REG paid Imperium $15.0 million in cash and issued 1.675 million shares of REG common stock in exchange for all of Imperium’s assets. The deal closed Aug. 19.

“The acquisition of Imperium Grays Harbor will greatly expand REG’s domestic production footprint and market access to the Pacific Northwest and Canada,” Port of Grays Harbor Executive Director Gary Nelson explained. “We look forward to working with REG.”

This will be REG’s 11th active biodiesel refinery and the first on the West Coast.

The facility, constructed in 2007, is the largest facility of the West Coast and is to become the largest of REG’s facilities.

REG has been a supplier of advanced biofuels for more than a decade. REG’s REG-9000TM biomass-based diesel is distributed in most states in the US. The company also markets ultra-low sulfur diesel and heating oil in the Northeast and Midwest.

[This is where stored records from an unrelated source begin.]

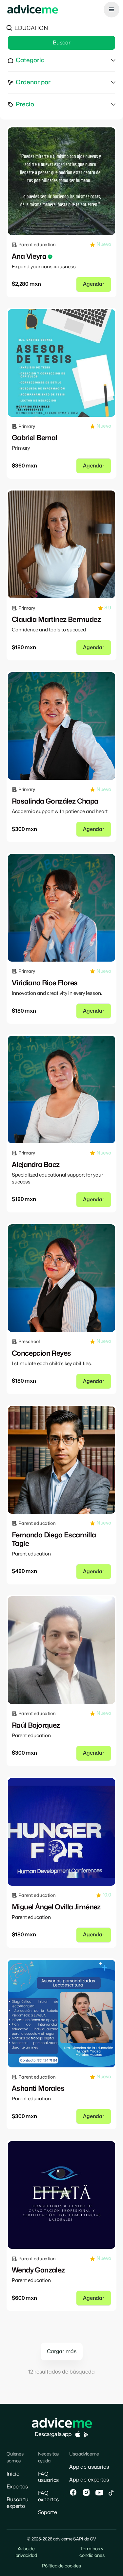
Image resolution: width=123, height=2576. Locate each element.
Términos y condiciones (92, 2552)
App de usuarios (89, 2467)
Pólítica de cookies (61, 2566)
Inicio (13, 2474)
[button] (111, 9)
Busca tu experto (18, 2503)
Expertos (17, 2486)
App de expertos (89, 2480)
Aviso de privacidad (26, 2552)
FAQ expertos (48, 2496)
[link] (61, 181)
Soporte (47, 2512)
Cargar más (61, 2351)
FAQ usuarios (48, 2477)
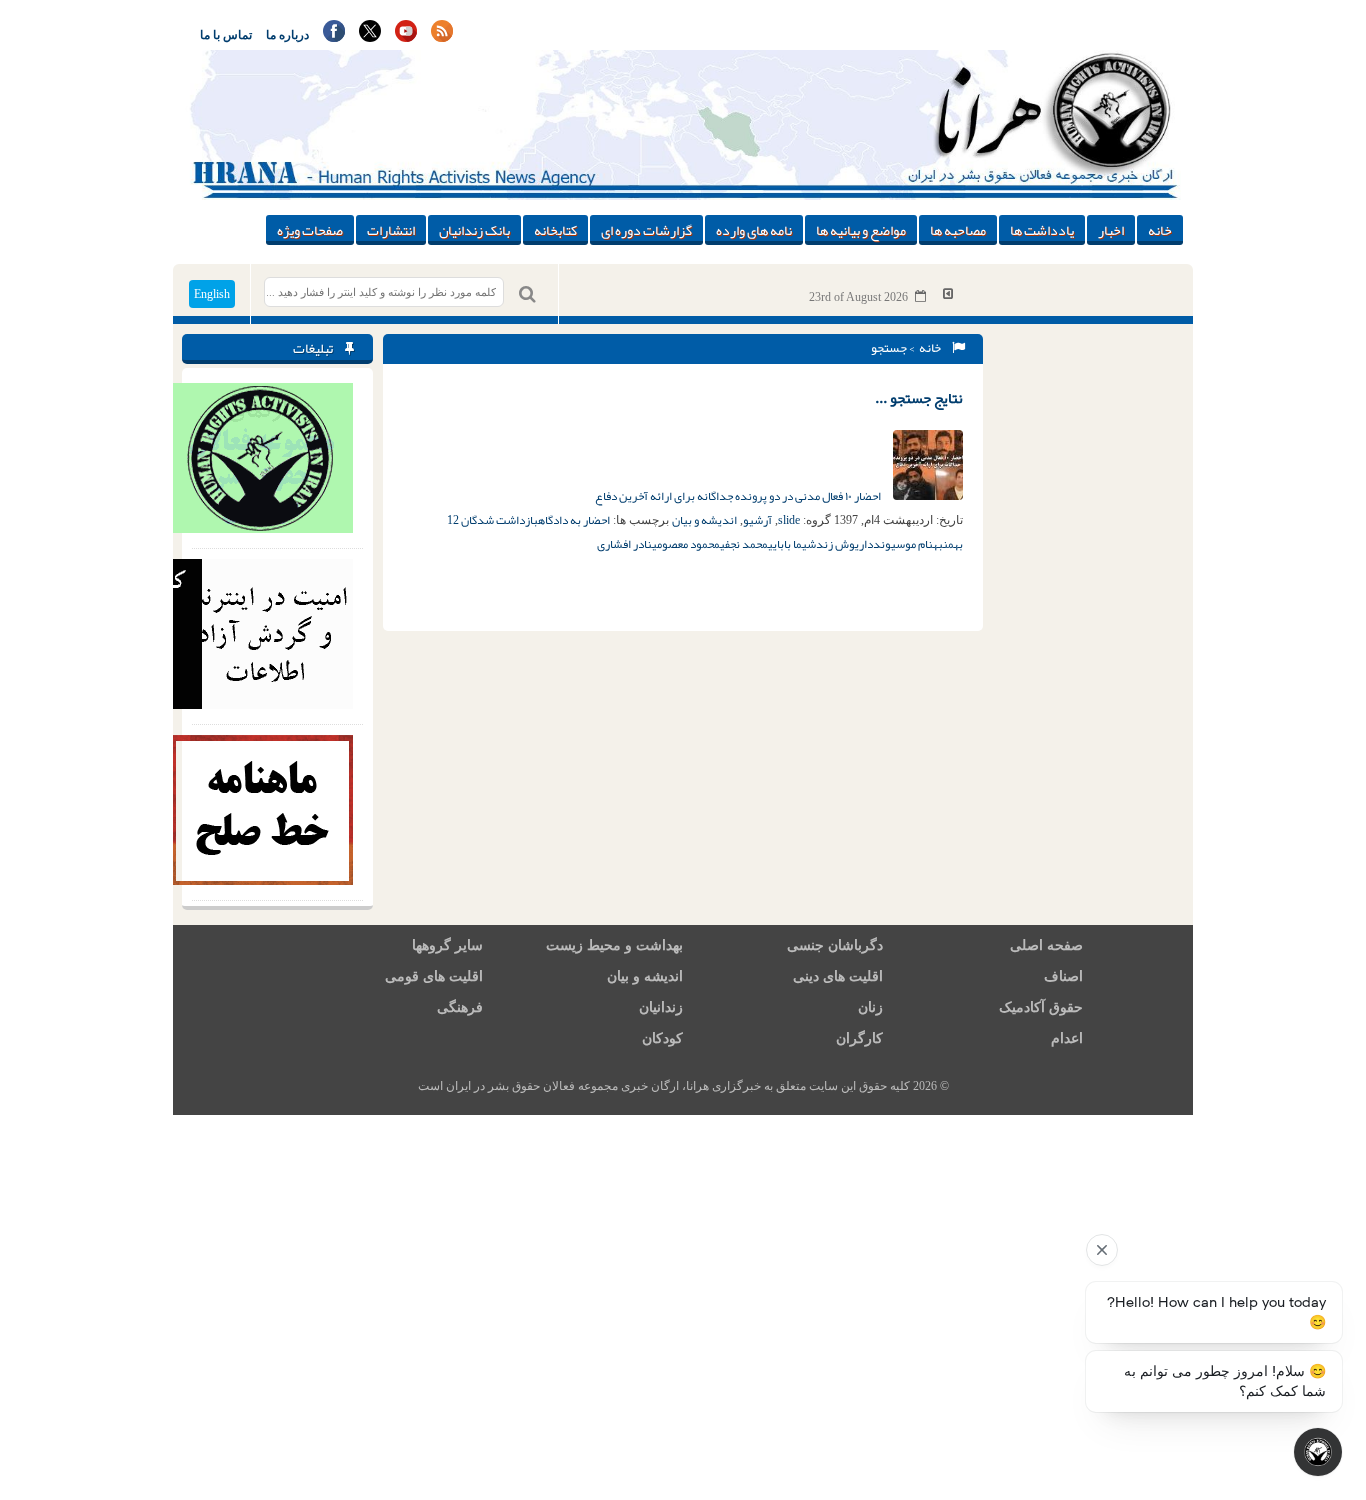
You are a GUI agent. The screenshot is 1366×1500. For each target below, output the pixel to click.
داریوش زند (844, 544)
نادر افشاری (624, 544)
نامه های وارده (754, 230)
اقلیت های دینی (838, 976)
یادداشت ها (1042, 230)
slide (789, 520)
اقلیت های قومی (434, 976)
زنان (870, 1007)
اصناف (1063, 976)
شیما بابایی (792, 544)
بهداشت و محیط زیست (614, 945)
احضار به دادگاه (574, 520)
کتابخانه (555, 230)
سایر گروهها (447, 945)
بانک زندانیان (474, 230)
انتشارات (391, 230)
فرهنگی (460, 1007)
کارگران (859, 1038)
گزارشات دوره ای (646, 230)
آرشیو (757, 520)
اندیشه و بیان (704, 520)
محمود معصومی (686, 544)
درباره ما (287, 35)
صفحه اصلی (1046, 945)
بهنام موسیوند (908, 544)
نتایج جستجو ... (919, 398)
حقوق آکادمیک (1041, 1007)
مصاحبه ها (958, 230)
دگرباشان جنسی (835, 945)
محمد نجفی (744, 544)
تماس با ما (226, 35)
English (212, 294)
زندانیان (661, 1007)
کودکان (662, 1038)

According to REG, most of Imperium’s employees have agreed to stay on with Renewable Energy Group.

“The transition at Grays Harbor has been seamless so far thanks to the dedicated team at Imperium who we are now proud to have as members of the REG family,” REG President and CEO Daniel Oh said.

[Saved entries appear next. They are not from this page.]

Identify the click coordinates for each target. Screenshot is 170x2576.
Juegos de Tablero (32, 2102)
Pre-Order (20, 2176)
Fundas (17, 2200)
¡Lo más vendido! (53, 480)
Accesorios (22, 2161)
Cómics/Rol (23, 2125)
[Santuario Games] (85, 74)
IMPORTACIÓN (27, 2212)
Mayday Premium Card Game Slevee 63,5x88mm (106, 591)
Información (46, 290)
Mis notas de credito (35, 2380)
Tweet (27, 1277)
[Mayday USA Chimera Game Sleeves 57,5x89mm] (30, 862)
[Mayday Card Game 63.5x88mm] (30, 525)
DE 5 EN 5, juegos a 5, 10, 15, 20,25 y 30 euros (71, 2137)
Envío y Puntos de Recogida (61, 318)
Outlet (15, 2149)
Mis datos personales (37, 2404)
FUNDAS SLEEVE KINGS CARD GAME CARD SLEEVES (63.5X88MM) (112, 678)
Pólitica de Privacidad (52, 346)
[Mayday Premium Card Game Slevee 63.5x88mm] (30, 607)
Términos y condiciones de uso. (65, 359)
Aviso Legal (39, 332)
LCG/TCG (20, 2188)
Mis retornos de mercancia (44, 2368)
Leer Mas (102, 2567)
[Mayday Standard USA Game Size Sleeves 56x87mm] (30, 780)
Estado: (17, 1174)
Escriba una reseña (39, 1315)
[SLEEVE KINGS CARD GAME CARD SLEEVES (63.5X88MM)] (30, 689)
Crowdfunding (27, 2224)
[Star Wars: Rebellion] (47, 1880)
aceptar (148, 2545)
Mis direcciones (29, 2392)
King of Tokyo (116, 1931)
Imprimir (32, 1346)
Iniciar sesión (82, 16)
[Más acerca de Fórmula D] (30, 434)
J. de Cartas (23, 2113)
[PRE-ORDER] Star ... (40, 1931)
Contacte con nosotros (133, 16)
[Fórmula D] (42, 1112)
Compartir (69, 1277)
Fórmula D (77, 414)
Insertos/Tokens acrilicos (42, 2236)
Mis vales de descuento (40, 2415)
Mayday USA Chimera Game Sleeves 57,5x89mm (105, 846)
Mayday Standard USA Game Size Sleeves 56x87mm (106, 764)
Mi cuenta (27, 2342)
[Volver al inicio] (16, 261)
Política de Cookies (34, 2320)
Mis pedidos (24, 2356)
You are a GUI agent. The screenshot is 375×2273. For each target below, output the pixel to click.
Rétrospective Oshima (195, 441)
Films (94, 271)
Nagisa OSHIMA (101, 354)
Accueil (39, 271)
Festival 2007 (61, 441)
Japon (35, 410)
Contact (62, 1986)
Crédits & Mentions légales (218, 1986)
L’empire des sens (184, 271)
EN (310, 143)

Vancouver USA Completes Rail Project

By Mark Edward Nero

The Port of Vancouver USA and its partners on Aug. 17 cut the ribbon on a $30 million rail project that is expected to help ensure that trains move, that goods flow from regional businesses and that Washington state remains competitive in the global market.

Known as the Trench, the project is a component of the port’s $275 million West Vancouver Freight Access project (WVFA), which aims to reduce regional rail congestion by up to 40 percent.

The Trench is designed to eliminate conflicts between trains entering the port, and triples the port’s rail capacity, thereby allowing tenants to efficiently move products like grain, steel, vehicles and wind energy components.

The Trench was completed $8 million under budget and ahead of schedule. The entire WVFA is expected to be complete in 2017.

Last week’s ribbon cutting featured port officials, US Sen. Maria Cantwell, and representatives from the offices of US Sen. Patty Murray, US Rep. Jaime Herrera Beutler and Gov. Jay Inlsee. A crowd of about 100 people from various partner agencies, port businesses and community groups also joined in the celebration.

Sen. Cantwell stressed how critical freight projects like WVFA are to the efficient movement of goods, helping Washington state businesses remain competitive as markets change and trade is increasingly globalized.

“One thing’s clear: freight can’t wait. It has to move,” she said.